La desbordante casta de varios de los toros de la ganadería de Victorino Martín llenó de contenido y emociones la corrida de ayer en Sevilla, un festejo de tres horas de duración en el que Antonio Ferrera y Paco Ureña cortaron sendas orejas. Fue, de nuevo, el gran espectáculo de la bravura, el que propician los toros enrazados y exigentes, esos que elevan el nivel de la emoción de cuanto sucede sobre la arena como pasó ayer con varios de los cárdenos de la legendaria divisa azul y roja.

No llegó a suceder tanto así con el primero de la tarde, que amagó con rajarse tras derribar en el primer encuentro, hasta que acabó por confirmar sus intenciones, ni con el segundo, un astado aquerenciado en tablas que fue desarrollando un paulatino sentido. Ni Ferrera ni Escribano pudieron lucir con ambos, pero sí que lo consiguió ya Paco Ureña con el tercero, el toro con el que la tarde se vino arriba.

Tardó el torero murciano en centrarse con él, sin acabar de cogerle ni el ritmo ni la distancia en constantes probaturas y molestado por las rachas de viento. Pero en el tramo final del trasteo, citando de frente y con distancia suficiente para aprovechar la inercia de las embestidas, fue cuando Ureña le cuajó dos series de naturales de corto pero intenso trazo que hicieron reaccionar al tendido y avalaron el corte de la primera oreja de la tarde.

La segunda llegó en el turno siguiente y cayó en manos de Antonio Ferrera, como sudado primero por el tenso pulso que mantuvo con un cuarto toro con un comportamiento serio y exigente al máximo, dueño de una bravura seca y a la antigua que no perdonaba errores.

MOMENTO EMOTIVO / Antes de que el extremeño se fajara con él, se había vivido uno de los momentos más emotivos de la tarde, cuando el matador invitó a banderillear con él a su subalterno José Manuel Montoliú, hijo de aquel gran torero de plata de cuya cornada mortal en esta misma plaza se cumplirán 25 años el próximo lunes. Ambos cuajaron un segundo tercio pletórico, con pares de gran mérito, y sobre todo el de Montoliú, que clavó con tanta pureza los palos que apenas tuvo espacio para salir del apurado embroque en el que el victorino llegó a derribarle de un pitonazo en el muslo.

En ese detalle y en el arrollador empuje con que antes había derribado al caballo de picar como si fuera una pluma, mostró Platino, que así se llamaba el fiero toro, lo que llevaba dentro: una carga total de seria bravura que sólo estaba dispuesto a desarrollar si encontraba enfrente un torero entregado y una muleta con mando dictatorial. La faena, pues, fue un toma y cada constante, con el animal llevando muchas veces la iniciativa mientras flotaba en el ambiente la posibilidad de un percance, pues las felinas acometidas se desbordaban si no eran sometidas por abajo.

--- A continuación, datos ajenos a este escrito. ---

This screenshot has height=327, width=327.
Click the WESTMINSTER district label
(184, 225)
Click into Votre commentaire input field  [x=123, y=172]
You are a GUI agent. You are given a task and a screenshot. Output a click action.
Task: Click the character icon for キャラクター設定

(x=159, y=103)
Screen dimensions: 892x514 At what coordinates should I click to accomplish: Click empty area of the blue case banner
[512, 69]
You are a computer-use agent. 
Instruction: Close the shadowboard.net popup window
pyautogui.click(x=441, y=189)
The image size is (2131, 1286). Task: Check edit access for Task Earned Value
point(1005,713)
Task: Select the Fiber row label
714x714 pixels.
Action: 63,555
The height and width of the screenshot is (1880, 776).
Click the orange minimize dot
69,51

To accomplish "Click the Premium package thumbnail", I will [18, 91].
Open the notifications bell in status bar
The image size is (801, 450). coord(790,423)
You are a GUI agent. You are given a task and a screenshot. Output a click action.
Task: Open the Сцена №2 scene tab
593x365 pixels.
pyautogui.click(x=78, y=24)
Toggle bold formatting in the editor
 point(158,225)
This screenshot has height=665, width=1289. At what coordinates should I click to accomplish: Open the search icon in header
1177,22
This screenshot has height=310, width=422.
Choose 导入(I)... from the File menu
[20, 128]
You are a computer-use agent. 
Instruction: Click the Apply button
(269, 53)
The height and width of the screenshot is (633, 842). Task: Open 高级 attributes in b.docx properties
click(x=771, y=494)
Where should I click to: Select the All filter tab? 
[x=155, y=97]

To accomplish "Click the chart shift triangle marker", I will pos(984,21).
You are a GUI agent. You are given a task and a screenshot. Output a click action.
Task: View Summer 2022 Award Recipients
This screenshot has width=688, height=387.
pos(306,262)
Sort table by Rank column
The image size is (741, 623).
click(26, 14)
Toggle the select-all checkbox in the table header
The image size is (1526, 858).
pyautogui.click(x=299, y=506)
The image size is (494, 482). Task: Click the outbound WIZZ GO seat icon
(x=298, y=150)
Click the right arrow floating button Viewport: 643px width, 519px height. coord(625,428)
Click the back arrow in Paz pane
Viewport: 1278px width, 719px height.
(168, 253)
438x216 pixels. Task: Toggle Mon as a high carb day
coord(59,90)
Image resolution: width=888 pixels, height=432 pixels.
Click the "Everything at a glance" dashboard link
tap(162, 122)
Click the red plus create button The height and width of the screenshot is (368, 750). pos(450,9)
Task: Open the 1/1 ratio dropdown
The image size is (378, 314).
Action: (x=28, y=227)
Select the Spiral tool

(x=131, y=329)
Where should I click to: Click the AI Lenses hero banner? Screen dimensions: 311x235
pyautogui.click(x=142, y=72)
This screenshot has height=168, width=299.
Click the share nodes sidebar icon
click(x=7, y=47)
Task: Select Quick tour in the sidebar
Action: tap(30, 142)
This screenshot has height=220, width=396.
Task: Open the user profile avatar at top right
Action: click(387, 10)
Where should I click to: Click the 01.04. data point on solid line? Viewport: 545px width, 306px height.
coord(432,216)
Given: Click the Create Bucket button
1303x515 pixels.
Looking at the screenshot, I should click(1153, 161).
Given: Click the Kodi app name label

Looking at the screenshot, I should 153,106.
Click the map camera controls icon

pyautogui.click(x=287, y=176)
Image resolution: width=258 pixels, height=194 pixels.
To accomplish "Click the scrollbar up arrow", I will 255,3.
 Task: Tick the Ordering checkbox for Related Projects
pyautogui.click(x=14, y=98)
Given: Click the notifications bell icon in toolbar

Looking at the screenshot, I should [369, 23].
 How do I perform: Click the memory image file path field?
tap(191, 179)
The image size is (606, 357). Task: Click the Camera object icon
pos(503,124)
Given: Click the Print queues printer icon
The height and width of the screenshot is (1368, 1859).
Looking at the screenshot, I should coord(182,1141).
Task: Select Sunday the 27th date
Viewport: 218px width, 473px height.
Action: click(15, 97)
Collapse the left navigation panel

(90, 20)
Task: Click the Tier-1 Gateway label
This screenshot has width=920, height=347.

En un esfuerzo de concentración y oficio, Ferrera fue controlando la situación, sobre todo cuando el toro fue reduciendo algo de su tremendo caudal de casta, cuando por fin pudo asentarse y aliviar la angustia de un público que siguió el duelo con angustia. Y así hasta la resolución de una estocada de poco efectiva colocación, en la que su brava agonía fue otro de los detalles inequívocos del excepcional comportamiento de un animal de los que ya se ven pocos en los ruedos.

Más habitual en esta ganadería, en cambio, es ver ejemplares con la brava calidad del quinto, que no levantó el hocico de la arena, de tan entregado que embistió, desde que Manuel Escribano le tanteó con la muleta para abrir una faena que nunca levantó el vuelo por los errores técnicos y de colocación que le impidieron apurar sus virtudes.

Y ya con la noche sobre Sevilla, un espeso Paco Ureña tampoco se entendió con un sexto que parecía llevar dentro más y mejores embestidas, hasta que, entre dudas, acabó prendido por un muslo, afortunadamente sin más daño que el moral.